6. The low rate of actual uptake of psychotherapy and retention of patients for follow-up present serious problems for interpreting the results of the COBRA study.
Intent to treat analyses with imputation of missing data are simply voodoo statistics with so much missing data. Imputation and other multivariate techniques make the assumption that data are missing at random, but as I just noted, this is an improbable assumption. [I refer readers back to my previous blog post who want to learn more about intent to treat versus per-protocol analyses].
The authors cite past literature in their choice to emphasize the per-protocol analyses. That means that they based their interpretation of the results on 135 of 221 patients originally assigned to the BA and in the 151 of 219 patients originally signed to CBT. This is a messy approach and precludes generalizing back to original assignment. That’s why that intent to treat analyses are emphasized in conventional evaluations of psychotherapy.
A skeptical view of what will be done with the COBRA data
The authors clear intent was to produce data supporting an argument that more expensive clinical psychologists could be replaced by less trained clinicians providing a simplified treatment. The striking lack of differences between BA and CBT might be seen as strong evidence that BA could replace CBT. Yet, I am suggesting that the striking lack of differences could also indicate features built into the design that swamped any differences in limited any generalizability to what would happen if all depressed patients were referred to BA delivered by clinicians with little training versus CBT. I’m arguing that homeopathy would have done as well.
BA is already being implemented in the UK and elsewhere as part of stepped care initiatives for depression. Inclusion of BA is inadequately evaluated, as is the overall strategy of stepped care. See here for an excellent review of stepped care initiatives and a tentative conclusion that they are moderately effective, but that many questions remain.

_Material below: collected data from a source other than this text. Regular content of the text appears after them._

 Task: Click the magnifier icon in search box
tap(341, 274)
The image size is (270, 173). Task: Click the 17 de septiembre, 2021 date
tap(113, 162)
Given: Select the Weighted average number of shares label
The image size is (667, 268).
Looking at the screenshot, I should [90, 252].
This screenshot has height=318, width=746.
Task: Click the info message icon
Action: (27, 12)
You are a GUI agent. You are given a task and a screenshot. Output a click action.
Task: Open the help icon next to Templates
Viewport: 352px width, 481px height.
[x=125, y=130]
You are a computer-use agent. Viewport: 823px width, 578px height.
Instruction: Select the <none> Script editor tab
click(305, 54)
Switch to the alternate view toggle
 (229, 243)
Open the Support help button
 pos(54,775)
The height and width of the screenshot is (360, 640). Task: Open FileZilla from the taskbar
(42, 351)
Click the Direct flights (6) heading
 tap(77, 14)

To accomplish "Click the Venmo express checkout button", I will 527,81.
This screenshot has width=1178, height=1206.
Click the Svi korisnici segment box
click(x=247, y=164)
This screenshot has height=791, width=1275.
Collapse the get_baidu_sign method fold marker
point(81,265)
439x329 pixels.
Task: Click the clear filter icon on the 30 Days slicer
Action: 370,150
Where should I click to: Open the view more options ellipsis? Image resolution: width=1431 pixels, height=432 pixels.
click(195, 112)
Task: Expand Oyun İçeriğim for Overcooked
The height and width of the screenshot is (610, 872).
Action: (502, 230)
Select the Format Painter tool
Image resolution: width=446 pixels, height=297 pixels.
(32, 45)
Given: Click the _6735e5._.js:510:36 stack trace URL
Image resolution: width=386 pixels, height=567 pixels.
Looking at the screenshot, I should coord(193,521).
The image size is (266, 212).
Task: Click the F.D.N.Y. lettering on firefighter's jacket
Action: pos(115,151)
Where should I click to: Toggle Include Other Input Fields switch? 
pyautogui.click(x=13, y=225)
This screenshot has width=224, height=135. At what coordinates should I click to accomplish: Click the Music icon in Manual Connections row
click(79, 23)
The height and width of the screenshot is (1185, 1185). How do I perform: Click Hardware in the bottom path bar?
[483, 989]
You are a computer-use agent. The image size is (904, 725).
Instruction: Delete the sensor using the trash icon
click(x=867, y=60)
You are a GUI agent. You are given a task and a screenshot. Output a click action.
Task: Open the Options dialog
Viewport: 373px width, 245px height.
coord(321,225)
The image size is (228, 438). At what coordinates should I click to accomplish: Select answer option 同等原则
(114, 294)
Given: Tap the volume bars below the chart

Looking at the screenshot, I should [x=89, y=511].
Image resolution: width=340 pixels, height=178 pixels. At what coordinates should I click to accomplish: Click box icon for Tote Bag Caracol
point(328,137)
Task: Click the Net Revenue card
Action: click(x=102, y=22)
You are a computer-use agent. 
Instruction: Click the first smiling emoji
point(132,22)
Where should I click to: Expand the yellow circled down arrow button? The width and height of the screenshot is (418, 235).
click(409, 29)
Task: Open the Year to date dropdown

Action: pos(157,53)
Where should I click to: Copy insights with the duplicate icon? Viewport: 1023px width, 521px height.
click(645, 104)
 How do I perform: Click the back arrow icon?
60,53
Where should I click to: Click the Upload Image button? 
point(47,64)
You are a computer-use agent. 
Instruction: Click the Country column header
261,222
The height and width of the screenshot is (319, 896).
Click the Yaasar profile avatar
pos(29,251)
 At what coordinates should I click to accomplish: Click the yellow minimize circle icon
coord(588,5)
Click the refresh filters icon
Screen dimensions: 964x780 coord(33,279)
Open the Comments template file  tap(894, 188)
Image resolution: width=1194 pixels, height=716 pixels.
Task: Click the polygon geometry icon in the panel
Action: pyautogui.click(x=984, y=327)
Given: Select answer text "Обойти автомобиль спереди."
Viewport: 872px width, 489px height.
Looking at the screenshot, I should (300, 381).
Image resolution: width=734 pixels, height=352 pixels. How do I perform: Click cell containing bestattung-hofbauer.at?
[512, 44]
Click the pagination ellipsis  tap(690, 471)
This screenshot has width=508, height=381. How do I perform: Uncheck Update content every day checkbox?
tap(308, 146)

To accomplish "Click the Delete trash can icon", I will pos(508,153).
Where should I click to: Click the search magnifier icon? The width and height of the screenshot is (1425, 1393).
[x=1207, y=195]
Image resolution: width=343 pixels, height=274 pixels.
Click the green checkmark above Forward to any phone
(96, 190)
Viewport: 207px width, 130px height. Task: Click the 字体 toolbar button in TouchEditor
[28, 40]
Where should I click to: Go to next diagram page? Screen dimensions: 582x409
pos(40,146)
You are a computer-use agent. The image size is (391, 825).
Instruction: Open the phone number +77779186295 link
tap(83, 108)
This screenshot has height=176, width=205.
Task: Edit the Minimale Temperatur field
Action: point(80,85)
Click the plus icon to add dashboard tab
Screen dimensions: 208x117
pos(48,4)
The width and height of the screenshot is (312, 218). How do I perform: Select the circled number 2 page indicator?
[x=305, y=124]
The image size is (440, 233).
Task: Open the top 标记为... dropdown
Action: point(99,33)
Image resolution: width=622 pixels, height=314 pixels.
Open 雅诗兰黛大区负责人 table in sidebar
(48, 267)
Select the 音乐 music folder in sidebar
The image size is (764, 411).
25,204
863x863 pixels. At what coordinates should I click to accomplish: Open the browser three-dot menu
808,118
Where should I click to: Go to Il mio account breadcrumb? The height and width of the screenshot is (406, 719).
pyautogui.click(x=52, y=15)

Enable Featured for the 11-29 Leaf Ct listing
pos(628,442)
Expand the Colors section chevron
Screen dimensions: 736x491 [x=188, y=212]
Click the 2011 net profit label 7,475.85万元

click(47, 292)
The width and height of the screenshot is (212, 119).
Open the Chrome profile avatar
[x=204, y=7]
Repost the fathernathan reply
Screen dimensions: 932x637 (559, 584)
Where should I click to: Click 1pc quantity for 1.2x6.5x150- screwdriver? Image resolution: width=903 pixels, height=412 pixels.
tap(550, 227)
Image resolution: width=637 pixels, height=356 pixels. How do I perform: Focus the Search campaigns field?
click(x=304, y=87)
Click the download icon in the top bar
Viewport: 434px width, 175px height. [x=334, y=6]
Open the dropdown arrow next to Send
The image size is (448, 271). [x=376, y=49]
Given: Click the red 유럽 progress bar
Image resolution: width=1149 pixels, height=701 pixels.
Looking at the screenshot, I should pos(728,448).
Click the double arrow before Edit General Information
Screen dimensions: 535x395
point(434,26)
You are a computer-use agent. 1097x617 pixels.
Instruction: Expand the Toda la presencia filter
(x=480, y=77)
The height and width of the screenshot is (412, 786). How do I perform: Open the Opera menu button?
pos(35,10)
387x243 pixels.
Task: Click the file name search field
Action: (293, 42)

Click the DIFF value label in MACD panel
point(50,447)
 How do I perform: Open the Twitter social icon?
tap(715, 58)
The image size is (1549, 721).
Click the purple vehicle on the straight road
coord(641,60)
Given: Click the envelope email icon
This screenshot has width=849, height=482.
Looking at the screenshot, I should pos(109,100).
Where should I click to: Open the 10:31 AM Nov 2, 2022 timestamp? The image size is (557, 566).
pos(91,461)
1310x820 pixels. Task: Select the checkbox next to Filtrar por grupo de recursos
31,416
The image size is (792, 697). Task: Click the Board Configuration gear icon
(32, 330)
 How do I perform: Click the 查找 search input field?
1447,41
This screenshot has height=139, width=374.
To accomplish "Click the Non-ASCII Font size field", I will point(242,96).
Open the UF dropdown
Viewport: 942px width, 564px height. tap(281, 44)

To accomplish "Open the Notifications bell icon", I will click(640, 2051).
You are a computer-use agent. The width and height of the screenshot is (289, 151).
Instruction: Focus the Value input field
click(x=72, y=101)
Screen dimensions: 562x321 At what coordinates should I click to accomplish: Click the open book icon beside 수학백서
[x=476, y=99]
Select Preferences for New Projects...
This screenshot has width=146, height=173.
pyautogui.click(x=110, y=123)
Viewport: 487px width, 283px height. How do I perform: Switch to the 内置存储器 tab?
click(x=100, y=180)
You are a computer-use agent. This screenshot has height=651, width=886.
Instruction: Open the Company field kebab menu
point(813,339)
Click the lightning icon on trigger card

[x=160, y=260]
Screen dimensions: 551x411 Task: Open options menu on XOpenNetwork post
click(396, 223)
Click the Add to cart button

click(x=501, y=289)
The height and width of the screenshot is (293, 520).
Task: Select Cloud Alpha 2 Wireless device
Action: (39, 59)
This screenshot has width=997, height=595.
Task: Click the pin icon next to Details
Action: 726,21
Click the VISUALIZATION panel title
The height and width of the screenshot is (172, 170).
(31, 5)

If the COBRA authors were most committed to improving the quality of depression care in the UK, they would’ve either designed their study as a fairer test of substituting BA for CBT or they would have tackled the more urgent task of evaluating rigorously whether stepped care initiatives work.
Years ago, collaborative care programs for depression were touted as reducing overall costs. These programs, which were found to be robustly effective in many contexts, involved placing depression managers in primary care to assist the GPs in improved monitoring and management of treatment. Often the most immediate and effective improvement was that patients got adequate follow-up, where previously they were simply being ignored. Collaborative care programs did not prove to be cheaper, and not surprising, because better care is often more expensive than ineptly provided inadequate care.
We should be extremely skeptical of experienced investigators who claim that they demonstrate that they can cut costs and maintain quality with a wholesale reduction in the level of training of providers treating depression, a complex and heterogeneous disorder, especially when their expensive study fails to deal with this complexity and heterogeneity.